Passage:

The other probe, fluorine-18 fluoromisonidazole (FMISO), has been more thoroughly researched than ATSM, especially for head-and-neck cancers. It was developed and validated in the early 2000s by Dr. Kenneth A. Krohn and colleagues in the radiology department at the University of Washington. A positive accumulation of FMISO closely correlates with the extent of hypoxia. Its use of fluorine-18, a widely available positron-emitting isotope with a half-life of six hours, makes it a potentially practical choice for use in community-based hospitals.

Two separate American College of Radiology Imaging Network trials will help determine if one or both agents can be trusted to identify cancer patients who will respond poorly to radiotherapy.

In a written analysis, Dehdashti has faulted FMISO for its relatively poor contrast between hypoxic and normal tissue and poor clearance compared with ATSM. She noted that in vitro studies of tumor cells in culture have shown better uptake characteristics for ATSM than FMISO. In vitro studies of tumor cells in culture established that the uptake of Cu-64 ATSM correlates inversely with the oxygen concentrate of the medium.

ACRIN 6684 is a multicenter phase II assessment of tumor hypoxia in glioblastoma. Dr. A. Gregory Sorensen, director of the Center for Biomarkers in Imaging at Massachusetts General Hospital, is the principal investigator. The study of hypoxia associated with glioblastoma will aim at correlating the tumor-to-blood ratio of F-18 FMISO and hypoxic volume with a physiological MR parameter of Ktrans and cerebral blood volume and patient survival and disease progress over three years.

A preliminary trial involving 22 glioblastoma patients at the University of Washington confirmed suspicions about the diminished success of radiotherapy when hypoxia permeates a glioblastoma tumor. Tissue was defined as hypoxic when the tumor-to-blood ratio of FMISO uptake was more than 1.2. The study, published in the May 2008 issue of Clinical Cancer Research, found that the presence of hypoxia before radiotherapy was associated with shorter tumor time to progression and patient survival.

ACRIN 6682 is a phase II trial of Cu-64 ATSM-PET/CT assessment of tumor hypoxia in cervical cancer. Dehdashti is the principal investigator. The prospective multicenter trial will assess the relationship between Cu-64 ATSM uptake in the primary cervical tumor and progression-free survival after chemoradiotherapy. One hundred women with invasive squamous cell cervical cancer who are scheduled to undergo radiation therapy and concurrent cisplatin chemotherapy will be examined.

Records from a collection:

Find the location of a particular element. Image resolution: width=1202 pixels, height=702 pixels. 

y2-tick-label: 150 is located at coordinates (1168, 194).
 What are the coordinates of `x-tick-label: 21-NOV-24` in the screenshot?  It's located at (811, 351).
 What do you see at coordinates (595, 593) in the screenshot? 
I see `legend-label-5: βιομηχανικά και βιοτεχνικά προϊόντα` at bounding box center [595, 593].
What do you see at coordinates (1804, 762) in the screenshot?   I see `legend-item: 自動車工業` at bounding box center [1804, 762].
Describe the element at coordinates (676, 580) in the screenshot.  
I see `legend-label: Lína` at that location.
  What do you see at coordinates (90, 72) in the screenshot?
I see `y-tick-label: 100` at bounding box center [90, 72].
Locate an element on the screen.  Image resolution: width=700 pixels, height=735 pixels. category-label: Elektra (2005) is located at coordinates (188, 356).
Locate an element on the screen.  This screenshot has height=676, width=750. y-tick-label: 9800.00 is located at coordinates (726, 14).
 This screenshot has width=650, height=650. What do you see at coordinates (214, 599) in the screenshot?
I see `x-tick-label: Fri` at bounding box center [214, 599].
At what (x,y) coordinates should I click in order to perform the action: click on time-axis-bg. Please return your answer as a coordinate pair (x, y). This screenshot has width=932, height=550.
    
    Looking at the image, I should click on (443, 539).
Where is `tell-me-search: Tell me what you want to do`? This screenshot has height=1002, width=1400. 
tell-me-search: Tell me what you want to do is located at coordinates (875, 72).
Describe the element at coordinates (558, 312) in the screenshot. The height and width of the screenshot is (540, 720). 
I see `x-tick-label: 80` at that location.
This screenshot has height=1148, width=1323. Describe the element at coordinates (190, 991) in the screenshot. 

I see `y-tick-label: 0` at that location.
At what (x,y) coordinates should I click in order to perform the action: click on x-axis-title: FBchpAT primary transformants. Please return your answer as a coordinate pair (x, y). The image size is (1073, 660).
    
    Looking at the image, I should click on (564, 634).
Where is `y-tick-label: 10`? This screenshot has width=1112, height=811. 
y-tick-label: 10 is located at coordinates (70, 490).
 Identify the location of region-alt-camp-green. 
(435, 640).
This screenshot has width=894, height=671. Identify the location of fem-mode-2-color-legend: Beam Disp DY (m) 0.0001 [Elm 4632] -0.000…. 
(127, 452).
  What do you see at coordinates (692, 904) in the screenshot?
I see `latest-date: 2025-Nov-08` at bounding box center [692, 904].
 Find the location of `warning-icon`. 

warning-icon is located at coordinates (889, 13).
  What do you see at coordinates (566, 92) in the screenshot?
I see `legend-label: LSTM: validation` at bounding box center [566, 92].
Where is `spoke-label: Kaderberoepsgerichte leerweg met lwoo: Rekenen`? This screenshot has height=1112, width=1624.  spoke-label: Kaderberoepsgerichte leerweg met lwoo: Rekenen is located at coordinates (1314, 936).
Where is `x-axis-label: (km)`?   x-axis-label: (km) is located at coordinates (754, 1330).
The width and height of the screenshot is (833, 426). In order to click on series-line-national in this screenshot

Problem statement: Repeat word for word the stretch of the passage on tumor hypoxia imaging from "In a written" through "of the medium.".

Task response:
In a written analysis, Dehdashti has faulted FMISO for its relatively poor contrast between hypoxic and normal tissue and poor clearance compared with ATSM. She noted that in vitro studies of tumor cells in culture have shown better uptake characteristics for ATSM than FMISO. In vitro studies of tumor cells in culture established that the uptake of Cu-64 ATSM correlates inversely with the oxygen concentrate of the medium.